◆ **SET EXERCISE 1**
From the commit page below, copy out the passage starting with "Add logic key" and going on through "and 0 deletions.".
◆ **SET EXERCISE 2**
According to the code comment in the commit page below, what kind of key is the logic key for `TileableGraph`?
◆ **SET EXERCISE 3**
In two sentences, summarize the commit page below.

Add logic key for tileable graph (#2961)

mars-project · Apr 27, 2022 · a057995 · a057995
1 parent 2966c8e
commit a057995
Show file tree

Hide file tree

Showing 2 changed files with 109 additions and 0 deletions.
diff --git a/mars/core/graph/entity.py b/mars/core/graph/entity.py
@@ -19,6 +19,7 @@
 from ...serialization.core import buffered
 from ...serialization.serializables import Serializable, DictField, ListField, BoolField
 from ...serialization.serializables.core import SerializableSerializer
+from ...utils import tokenize
 from .core import DAG
 
 
@@ -57,6 +58,11 @@ def copy(self) -> "EntityGraph":
 
 class TileableGraph(EntityGraph, Iterable[Tileable]):
     _result_tileables: List[Tileable]
+    # logic key is a unique and deterministic key for `TileableGraph`. For
+    # multiple runs the logic key will remain same if the computational logic
+    # doesn't change. And it can be used to some optimization when running a
+    # same `execute`, like HBO.

◆ **INFORMATION SHOWN**
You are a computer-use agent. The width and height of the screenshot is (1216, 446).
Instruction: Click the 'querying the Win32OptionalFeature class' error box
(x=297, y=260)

◆ **CORRECT RESPONSE 1**
Add logic key for tileable graph (#2961)

mars-project · Apr 27, 2022 · a057995 · a057995
1 parent 2966c8e
commit a057995
Show file tree

Hide file tree

Showing 2 changed files with 109 additions and 0 deletions.

◆ **CORRECT RESPONSE 2**
It is a unique and deterministic key for `TileableGraph`.

◆ **CORRECT RESPONSE 3**
This mars-project commit from Apr 27, 2022 adds a logic key for the tileable graph, changing 2 files with 109 additions and 0 deletions, and imports `tokenize` into `mars/core/graph/entity.py`. A comment describes the logic key as unique and deterministic for `TileableGraph`: it stays the same across runs if the computational logic doesn't change, so it can be used for optimizations such as HBO.